Moreover, India's policies of alleged "foreigners" were also affected because of the way Indians themselves dealt with their marginalized groups. As was the case with the example of the 1955 Citizenship Act, which was at first amended in response to the Assam Movement of 1985, requiring all immigrants entering since 1971 to be deported while providing for naturalization for all immigrants who came before 1971. In 2019, the amendment of the CAA (Citizenship Amendment Act) has recognized religion as a condition for the protection issued by the state for all the non-Muslim refugees from Afghanistan, Pakistan, Bangladesh. Considering that a revolt against a single-pattern policy is somewhat understandable, the fact that the different refugee groups are discriminated against is unavoidable due to the state having no moral mandate together with the all-pervasive anti-Muslim sentiments.
 
"NAVIGATING THE LEGAL LANDSCAPE: REFUGEE LEGISLATION IN INDIA"
India has a complex framework governing refugee issues within the country. India, lacking a specific refugee law, relies on a combination of historical precedents, administrative measures, and international conventions to address the needs of displaced populations.
The Foreigners Act of 1946 act  as a foundational piece of legislation and examines how India's approach to refugees is shaped by humanitarian concerns, security considerations, and diplomatic relations.
There are also other acts such as the Citizenship act and Passport act which helps to deal with refugees present in Indian border.
 
  • Foreigners Act (1946) –
The Imperial Legislative Assembly passed the Foreigners Act, 1946, giving the Interim Government of India certain authority over problems pertaining to foreigners residing in India. The Act was passed prior to India's independence.Therefore this act was applicable on the present parts of Pakistan and Bnagladesh as before independence there were part of the British India.

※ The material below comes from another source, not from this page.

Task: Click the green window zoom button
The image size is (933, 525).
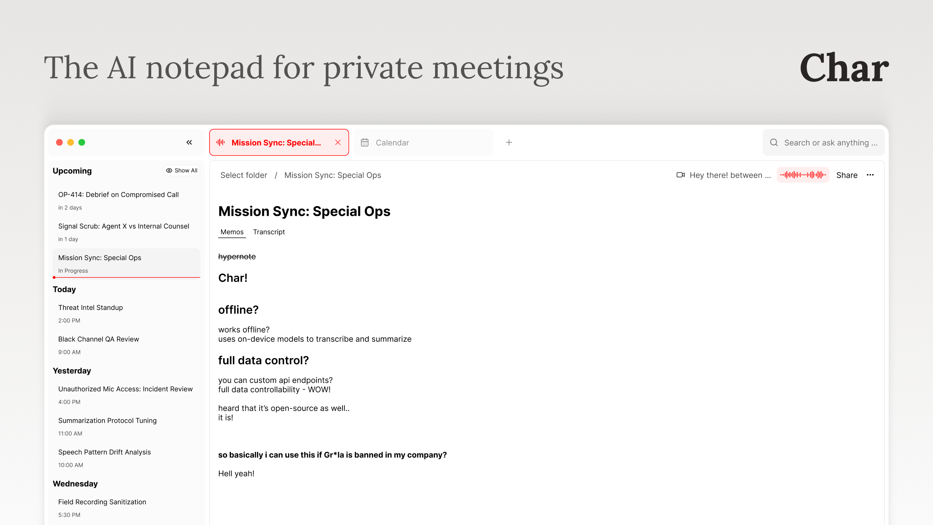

According to the Act, "a person who is not a citizen of India" is considered a foreigner. According to Section 9 of the Act, it is the responsibility of the individual in question to prove whether or not they are a foreigner if their nationality is not obvious, as stated in Section 8 of the act.

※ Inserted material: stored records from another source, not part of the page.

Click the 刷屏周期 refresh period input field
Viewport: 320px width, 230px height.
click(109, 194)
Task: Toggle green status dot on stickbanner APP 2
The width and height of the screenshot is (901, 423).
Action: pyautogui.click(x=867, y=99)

In accordance with the Foreigners (Report to the police) Order, 2001, which was made in accordance with the Foreigners Act 1946, any individual who has reason to believe that a foreigner entered India without proper documentation or is remaining in the country longer than permitted must notify the nearest police station of the foreigner's presence within 24 hours of the foreigner being accommodated in a location that is occupied, owned, or controlled by the foreigner.
 
The Foreigners Act gives the Indian government the authority to hold someone in custody until they are deported back to their nation of origin.
 
In the context of Indian refugees, particularly those displaced due to conflicts, persecution, or natural disasters, the Foreigners Act has been invoked both to regulate their presence within India and to manage their return or resettlement. However, the act's primary focus on regulating immigration and maintaining national security has sometimes led to challenges in addressing the unique needs and vulnerabilities of refugees.
 
India has a history of offering asylum and support to displaced people, even in spite of the Foreigners Act's limits in directly addressing refugee issues. As it navigates the legal framework established by the Foreigners Act, India has attempted to support refugees through administrative procedures, humanitarian initiatives, and ad hoc measures.
 
The Foreigners Act and refugee issues have gotten more intricate in recent years, as India has encountered new difficulties with regard to migration, displacement, and asylum. The necessity for comprehensive laws and policies designed especially to address the rights and protection of refugees within India's legal system is becoming more and more apparent as the nation struggles with these problems.
 
  • Passport Act (1967) –
The Indian Parliament's Passport Act of 1967 specifies the conditions of passport issuance, usage, and all related issues. The Immigration Act in some way highlights the conditions of Indian refugees and those within the country who are seeking asylum, and it is not just about passport management alone for Indian citizens.
 
1.      Refugee Travel Documentation: Laws like the Passport Act and related enactments as well as regulation structure are aimed at giving the legal right to travel to anyone residing in India, including refugees. Through persecution, displacement, or many other circumstances, those who are forced into refugee status very seldom have valid passports of their home country. Through this, the Indian authorities would be in a position to provide identity certificates to Indians or special travel permits that could allow them to move both inside and outside of India.
 
2.      Identification and Status: India does this through the Passport Ordinance, which establishes the identification and status of refugees. However, even though they may not have Indian passports, certain Indian authorities may have issued them other documentation, like residency permits or refugee IDs. These documents work as identification belongings and allow making decisions to grant access to social services and workplaces, education and other rights and privileges.
 
3.      Travel limitations: The protection of public order and national security is the key for Indian authorities to apply restrictions on traveling for people, such as refugees, under the Passport Act. The mobility of refugees within India is sometimes restricted, and there are times when they become the subject of travel restrictions meant for them too or surveillance measure[9]
 
  • Citizenship Act (1955) -
A vital part of the Indian law that defines a citizen is The Citizenship Act, 1955. It elaborates on various ways one can become a citizen, for example through birth, descent, and registration as well as naturalization. Similarly, the act contains provisions regarding citizenship termination and renunciation. It has experienced several revisions throughout history so as to reflect the development in society and aspirations. The principle task of this agency is to regulate citizenship, to make sure that citizenship is in accordance with the law.[10]
 
  • The Citizenship Amendment Act, 2019 (CAA)- has been seen as granting preferential treatment to non-Muslim immigrants from Pakistan, Bangladesh, and Afghanistan, while excluding Muslim minorities.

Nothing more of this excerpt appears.